======== Data in this exercise ========
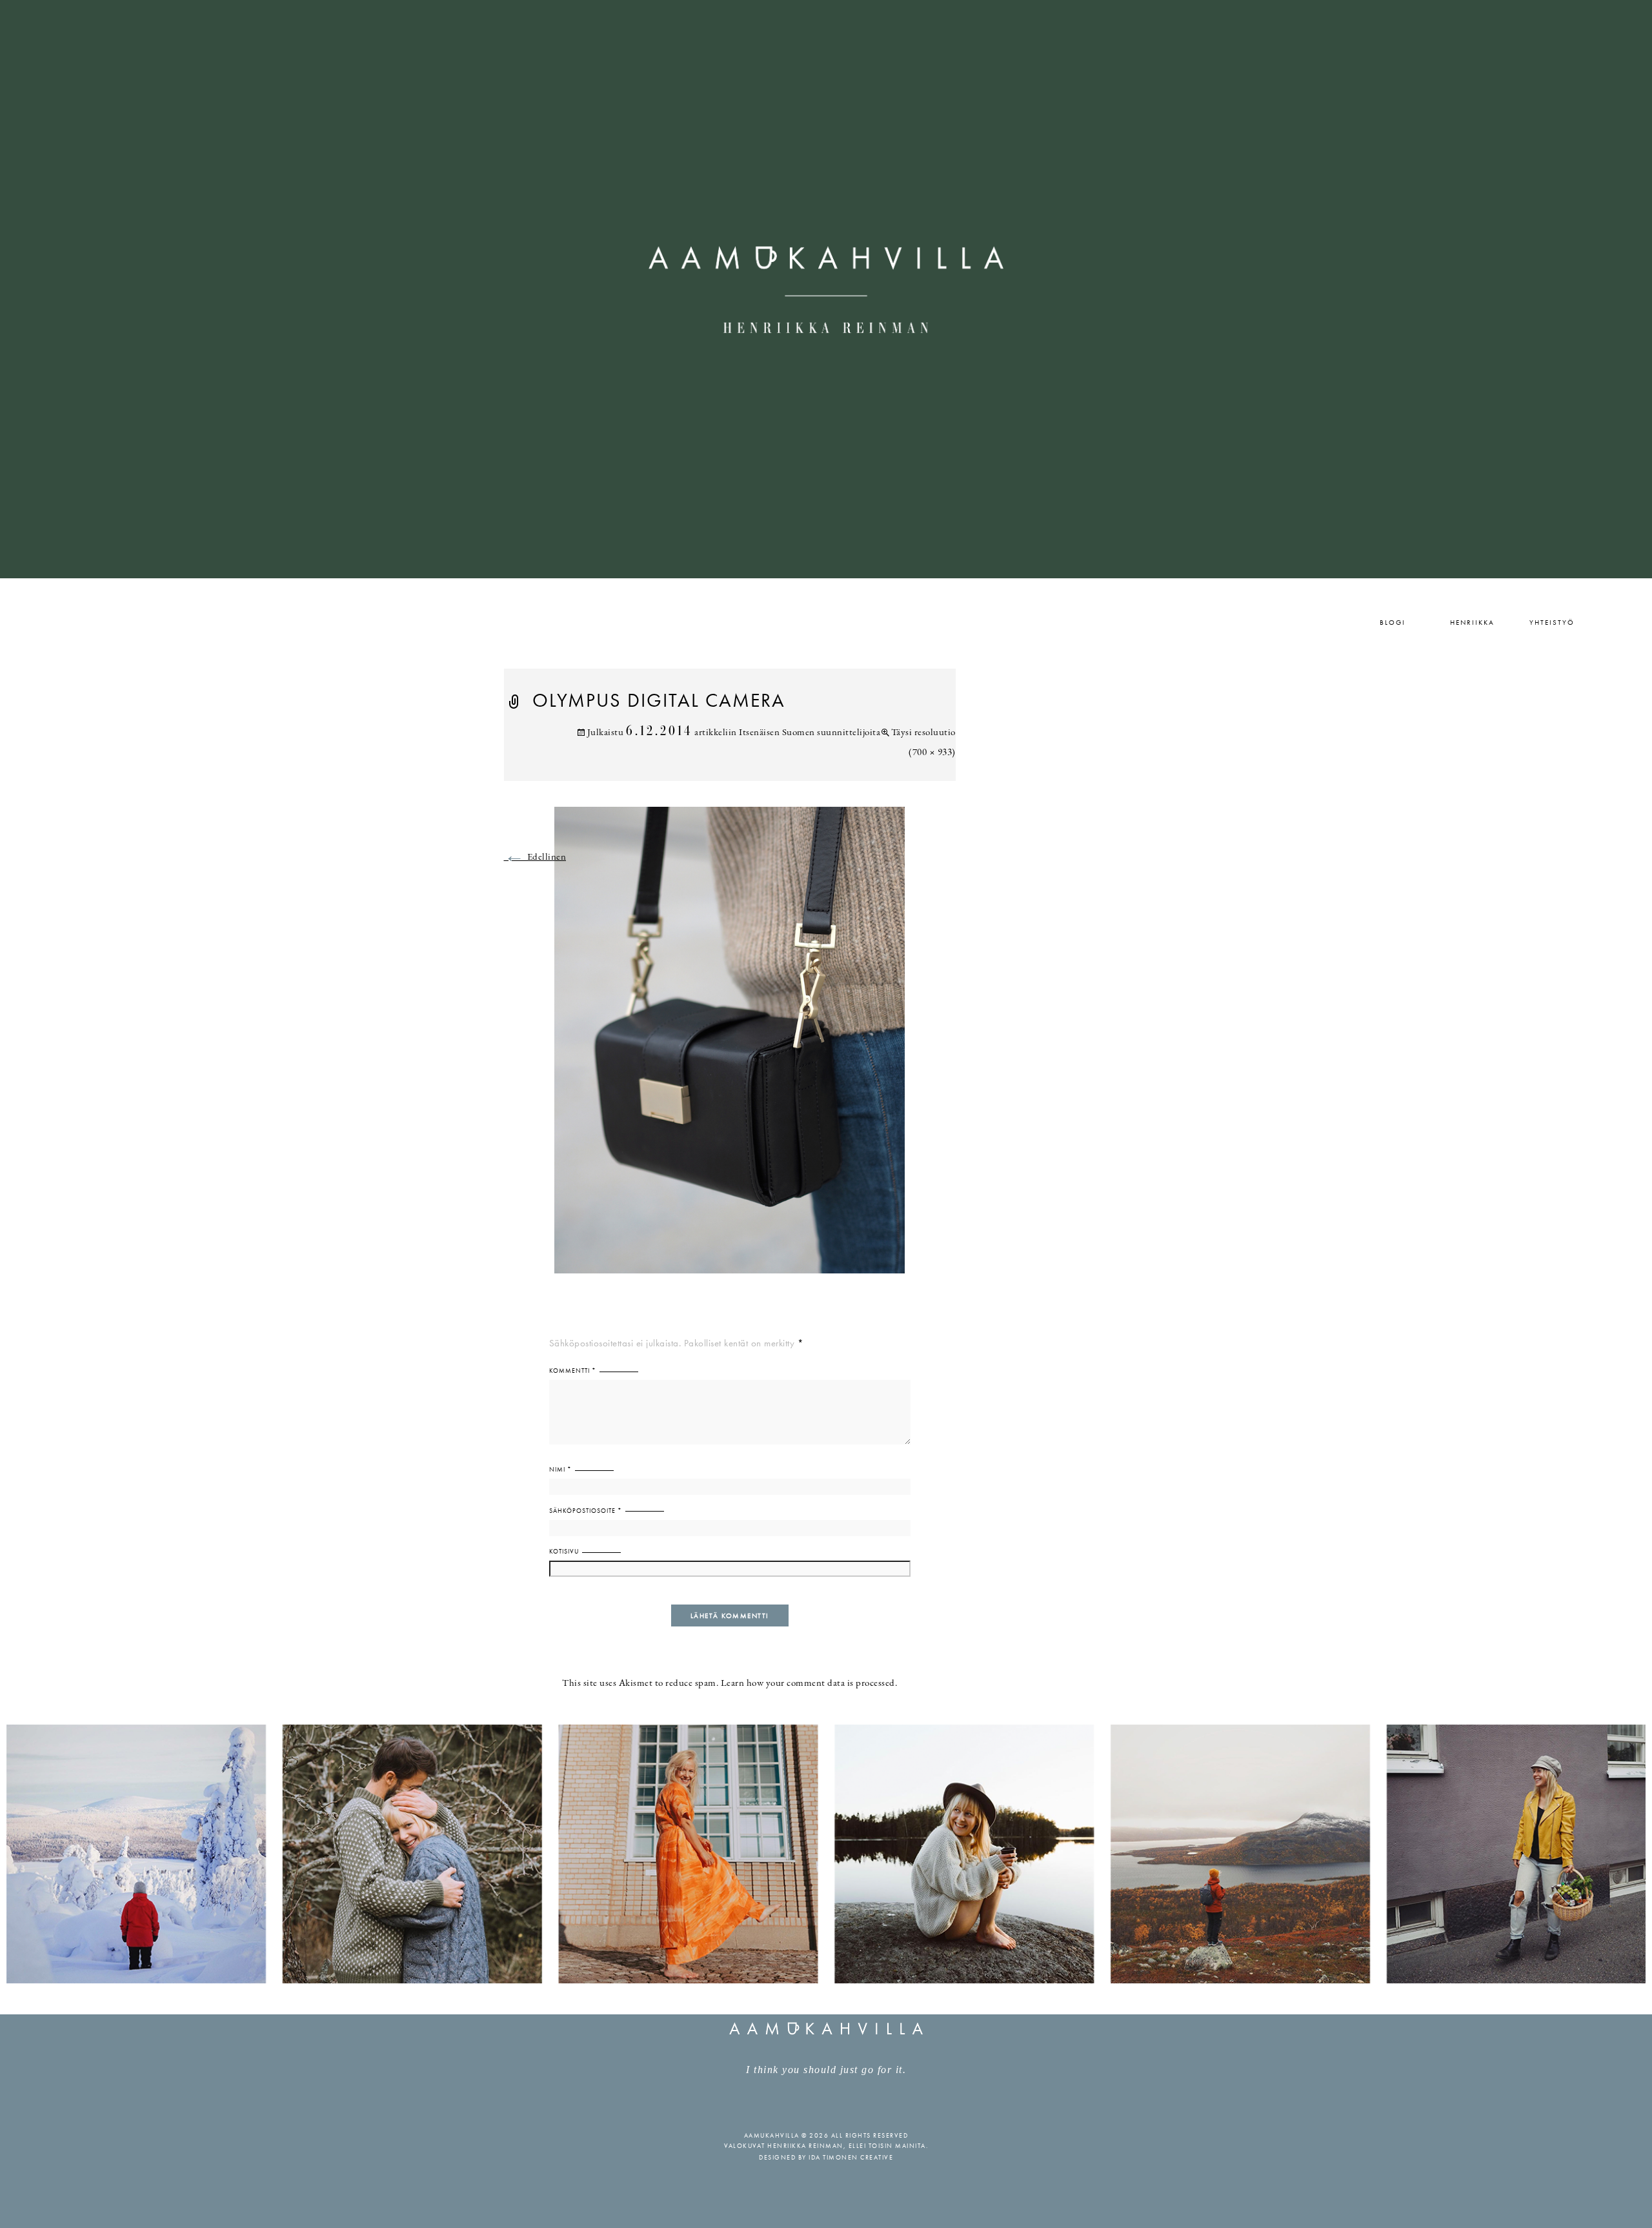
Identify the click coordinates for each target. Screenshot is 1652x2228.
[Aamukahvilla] (826, 289)
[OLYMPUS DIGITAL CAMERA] (729, 1048)
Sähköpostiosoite (585, 1510)
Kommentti (572, 1370)
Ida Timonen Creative (851, 2157)
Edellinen (535, 857)
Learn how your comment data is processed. (809, 1683)
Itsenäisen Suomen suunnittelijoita (809, 733)
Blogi (1392, 622)
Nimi (560, 1469)
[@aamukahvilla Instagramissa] (826, 1853)
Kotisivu (564, 1551)
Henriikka (1472, 622)
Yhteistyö (1552, 622)
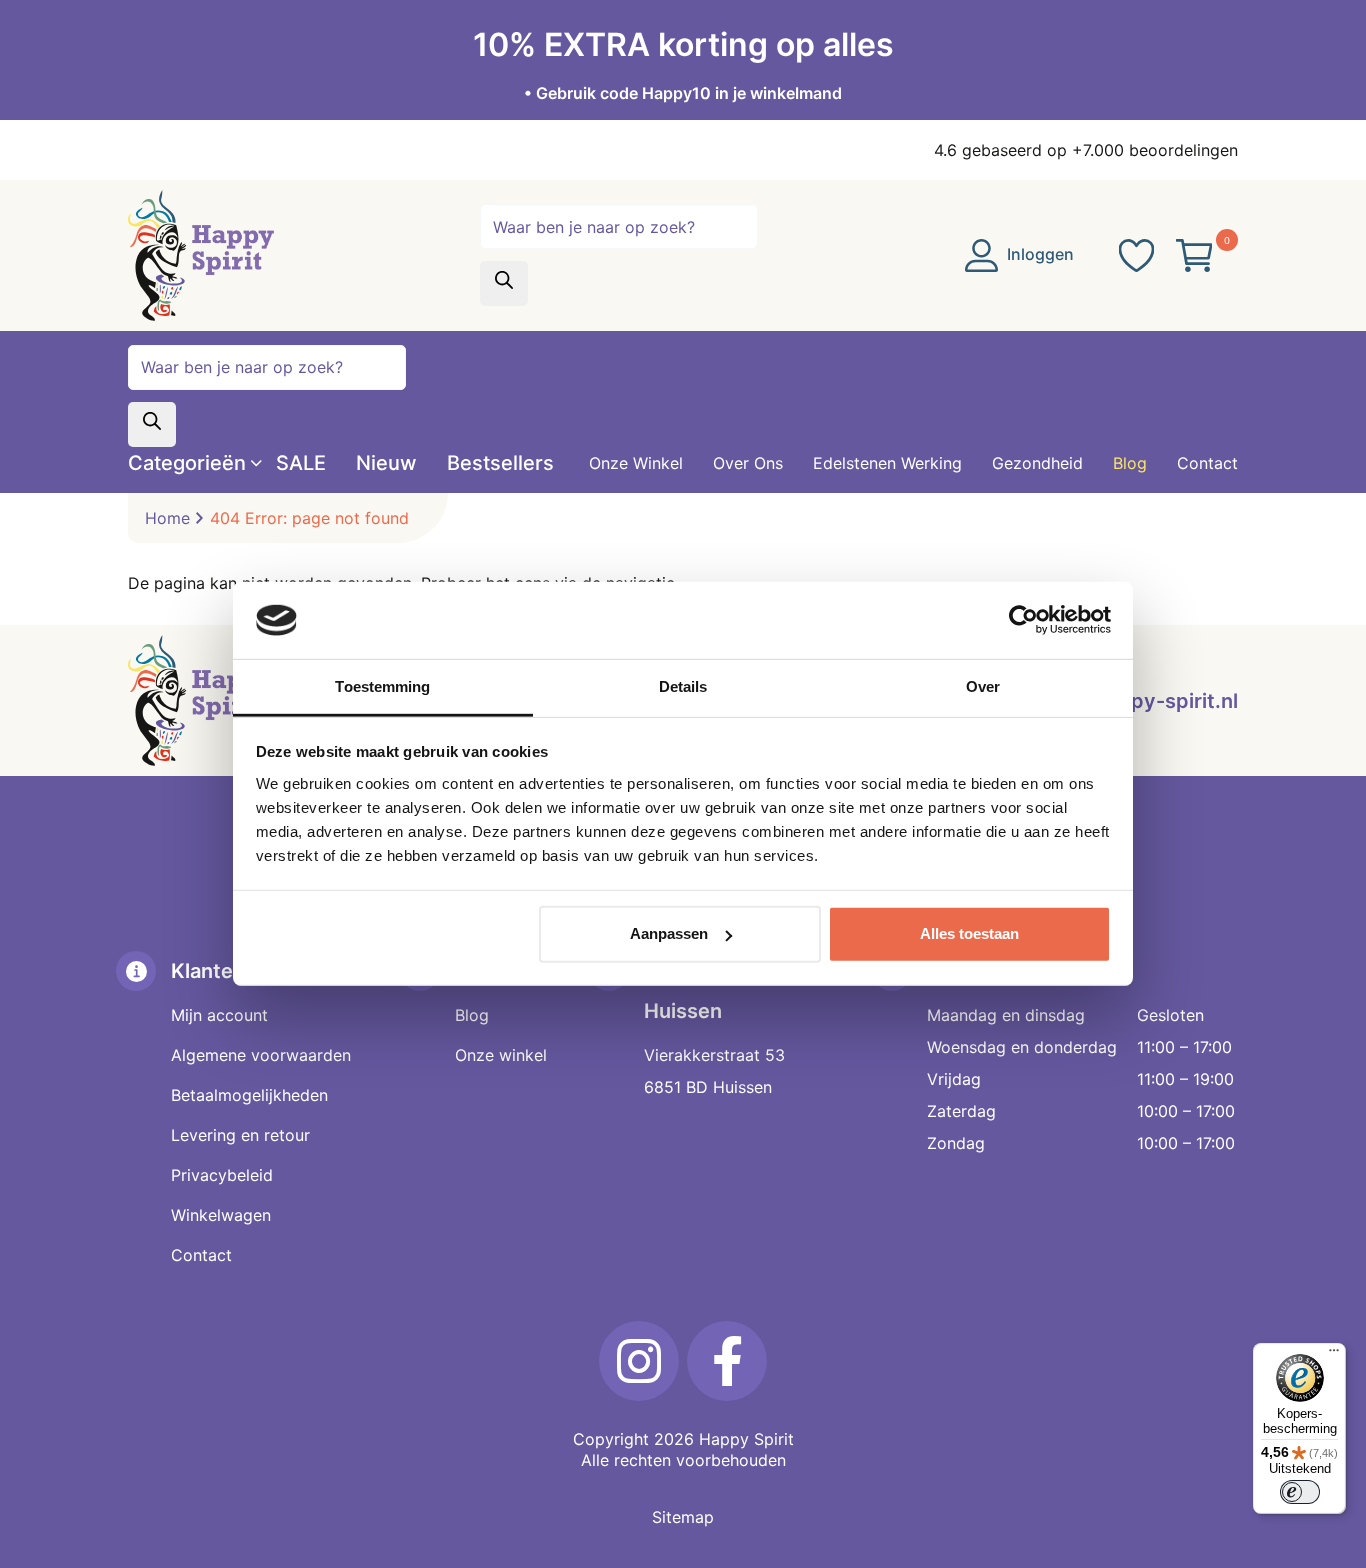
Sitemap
========
For this exercise, the lines from the one containing "Kommentti (572, 1370)" through the last line of the entries above are to be output exactly, both included, and pictures are skipped.

Kommentti (572, 1370)
Ida Timonen Creative (851, 2157)
Edellinen (535, 857)
Learn how your comment data is processed. (809, 1683)
Itsenäisen Suomen suunnittelijoita (809, 733)
Blogi (1392, 622)
Nimi (560, 1469)
[@aamukahvilla Instagramissa] (826, 1853)
Kotisivu (564, 1551)
Henriikka (1472, 622)
Yhteistyö (1552, 622)
Sitemap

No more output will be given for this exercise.